▶ [GIVEN REQUEST]
Pull out every line below that contains the string "table", matching its case exactly.

-- -- --

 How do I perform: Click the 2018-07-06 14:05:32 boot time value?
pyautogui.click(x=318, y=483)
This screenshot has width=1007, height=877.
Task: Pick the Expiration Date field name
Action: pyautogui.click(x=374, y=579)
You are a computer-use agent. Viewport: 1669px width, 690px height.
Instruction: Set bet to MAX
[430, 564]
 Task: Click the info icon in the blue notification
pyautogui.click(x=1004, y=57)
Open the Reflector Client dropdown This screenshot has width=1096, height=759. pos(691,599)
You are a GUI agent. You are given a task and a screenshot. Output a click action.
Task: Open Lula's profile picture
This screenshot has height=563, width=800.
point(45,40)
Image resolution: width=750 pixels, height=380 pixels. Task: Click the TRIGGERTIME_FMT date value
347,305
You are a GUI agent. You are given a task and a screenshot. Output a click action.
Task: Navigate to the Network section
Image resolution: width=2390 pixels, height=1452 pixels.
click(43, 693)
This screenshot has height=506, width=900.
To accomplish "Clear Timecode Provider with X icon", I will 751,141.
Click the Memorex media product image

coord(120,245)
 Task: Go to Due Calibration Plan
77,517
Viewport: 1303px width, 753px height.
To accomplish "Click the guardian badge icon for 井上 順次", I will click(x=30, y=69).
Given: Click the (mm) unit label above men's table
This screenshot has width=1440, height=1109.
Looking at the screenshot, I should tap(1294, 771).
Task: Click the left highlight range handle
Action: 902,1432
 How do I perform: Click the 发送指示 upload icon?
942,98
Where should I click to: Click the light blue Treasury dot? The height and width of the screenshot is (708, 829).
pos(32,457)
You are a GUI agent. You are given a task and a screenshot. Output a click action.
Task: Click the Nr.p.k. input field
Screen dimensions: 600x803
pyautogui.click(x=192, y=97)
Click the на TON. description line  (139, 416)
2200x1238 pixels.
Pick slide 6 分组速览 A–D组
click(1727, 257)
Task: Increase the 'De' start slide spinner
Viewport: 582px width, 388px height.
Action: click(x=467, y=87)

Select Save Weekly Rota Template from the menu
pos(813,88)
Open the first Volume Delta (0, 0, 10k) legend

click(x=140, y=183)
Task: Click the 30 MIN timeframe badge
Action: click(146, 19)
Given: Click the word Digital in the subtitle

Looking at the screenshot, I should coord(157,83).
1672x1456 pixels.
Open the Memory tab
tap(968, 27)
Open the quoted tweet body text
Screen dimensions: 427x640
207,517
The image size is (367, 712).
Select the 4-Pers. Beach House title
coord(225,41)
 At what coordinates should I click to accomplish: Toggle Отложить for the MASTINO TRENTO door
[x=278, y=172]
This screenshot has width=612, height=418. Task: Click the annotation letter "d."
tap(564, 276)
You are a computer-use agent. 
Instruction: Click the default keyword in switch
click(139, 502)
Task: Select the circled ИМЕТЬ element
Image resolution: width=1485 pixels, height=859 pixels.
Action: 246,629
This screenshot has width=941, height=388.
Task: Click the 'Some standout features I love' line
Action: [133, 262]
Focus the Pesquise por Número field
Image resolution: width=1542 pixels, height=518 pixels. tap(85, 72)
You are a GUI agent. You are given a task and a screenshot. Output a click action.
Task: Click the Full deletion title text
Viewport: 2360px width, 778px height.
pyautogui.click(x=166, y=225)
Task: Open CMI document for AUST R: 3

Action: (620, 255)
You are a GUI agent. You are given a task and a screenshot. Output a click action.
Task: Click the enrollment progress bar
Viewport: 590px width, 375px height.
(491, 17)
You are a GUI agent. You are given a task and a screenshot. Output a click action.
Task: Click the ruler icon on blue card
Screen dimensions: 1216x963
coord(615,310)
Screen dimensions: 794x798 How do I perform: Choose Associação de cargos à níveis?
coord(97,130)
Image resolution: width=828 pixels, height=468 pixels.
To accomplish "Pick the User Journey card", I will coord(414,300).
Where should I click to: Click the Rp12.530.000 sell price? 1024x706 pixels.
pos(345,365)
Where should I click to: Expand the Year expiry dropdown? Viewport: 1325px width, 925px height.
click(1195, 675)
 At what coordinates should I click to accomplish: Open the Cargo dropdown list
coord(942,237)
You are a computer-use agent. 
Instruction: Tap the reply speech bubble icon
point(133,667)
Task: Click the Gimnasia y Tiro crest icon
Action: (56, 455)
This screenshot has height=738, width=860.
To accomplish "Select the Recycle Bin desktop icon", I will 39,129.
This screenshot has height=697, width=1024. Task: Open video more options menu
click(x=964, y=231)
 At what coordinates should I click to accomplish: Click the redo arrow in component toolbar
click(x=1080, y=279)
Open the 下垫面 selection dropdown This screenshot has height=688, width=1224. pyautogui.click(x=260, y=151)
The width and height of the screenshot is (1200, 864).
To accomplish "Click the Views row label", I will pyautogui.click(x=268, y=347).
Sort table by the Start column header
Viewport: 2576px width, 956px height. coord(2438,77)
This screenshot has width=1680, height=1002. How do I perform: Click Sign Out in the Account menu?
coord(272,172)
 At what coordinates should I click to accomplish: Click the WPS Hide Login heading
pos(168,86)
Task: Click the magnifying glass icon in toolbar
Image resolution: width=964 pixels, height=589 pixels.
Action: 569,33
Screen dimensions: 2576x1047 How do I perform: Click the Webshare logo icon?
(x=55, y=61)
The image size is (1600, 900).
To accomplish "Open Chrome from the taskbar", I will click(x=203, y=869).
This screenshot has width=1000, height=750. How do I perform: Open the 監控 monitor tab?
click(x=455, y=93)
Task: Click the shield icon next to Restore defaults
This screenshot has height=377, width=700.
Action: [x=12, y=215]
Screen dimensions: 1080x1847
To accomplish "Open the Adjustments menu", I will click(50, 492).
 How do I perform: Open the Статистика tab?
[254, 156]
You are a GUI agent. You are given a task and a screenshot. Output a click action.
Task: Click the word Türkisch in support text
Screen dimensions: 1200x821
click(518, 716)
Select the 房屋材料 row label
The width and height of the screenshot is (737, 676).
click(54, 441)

-- -- --

▶ [SOLUTION FOR THIS EXERCISE]
Given: Click the (mm) unit label above men's table
Sort table by the Start column header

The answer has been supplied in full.